Ivax has been selling non-AB-rated gabapentin tablets in 100 mg, 300 mg and 400 mg strengths since August (¹ (Also see "Ivax Launches Neurontin Generic “At Risk” As Pregabalin User Fee Date Nears" - Pink Sheet, 23 Aug, 2004.), p. 16).

D.C. federal Judge Reggie Walton denied Teva's request for a TRO against Greenstone. The request was part of Teva's ongoing lawsuit challenging FDA's refusal to prohibit the marketing of "authorized" generics during an ANDA first-filer's exclusivity.

Pfizer views "authorized" generics as a "legitimate business strategy" (² (Also see "“Authorized” Generics Are “Legitimate Business Strategy,” Pfizer Says" - Pink Sheet, 18 Oct, 2004.), p. 24).

During Pfizer's quarterly earnings call Oct. 20, Global Pharmaceuticals President Karen Katen cited Greenstone's "swift response" to the Teva/Purepac gabapentin capsule launches as evidence of the company's commitment to defend its products following loss of marketing exclusivity.

The early fourth quarter entry of generics allowed Pfizer to report a full third quarter of Neurontin sales, which rose 11% in the U.S. to $632 mil.

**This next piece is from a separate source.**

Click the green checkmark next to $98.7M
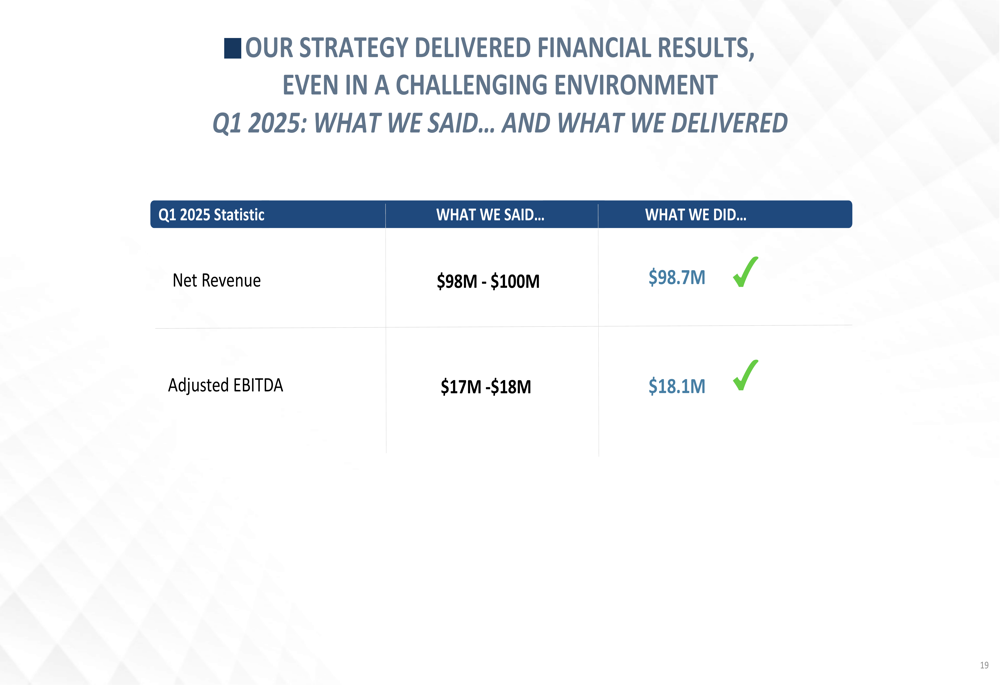 point(746,272)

A court filing by Pfizer suggests the company has high expectations for retaining gabapentin market share. In an affidavit, Greenstone VP & General Manager William Kennally said that if the division is able to sell gabapentin capsules and tablets during the first filer's exclusivity period, "I believe that Greenstone will capture at least 50% of sales in the first 180 days and generate revenues of at least $400 mil."

Neurontin was one of four products for which generic competition will result in substantial losses in 2005, Pfizer told investors during the earnings call. The other three are Diflucan , Accupril and Zithromax .

Fluconazole generics, including one from Greenstone, entered the market in July following expiration of Diflucan's pediatric exclusivity. Third quarter sales of the brand reflected the generics' presence, falling 51% to $87 mil.

Quinapril generics could enter the market next year despite a recent court ruling finding an Accupril patent to be valid (³ (Also see "Pfizer Accupril Patent Victory Could Lead To Influx Of Generics In 2005" - Pink Sheet, 5 Jul, 2004.), p. 11).

The basic patent on Zithromax (azithromycin) expires in November 2005.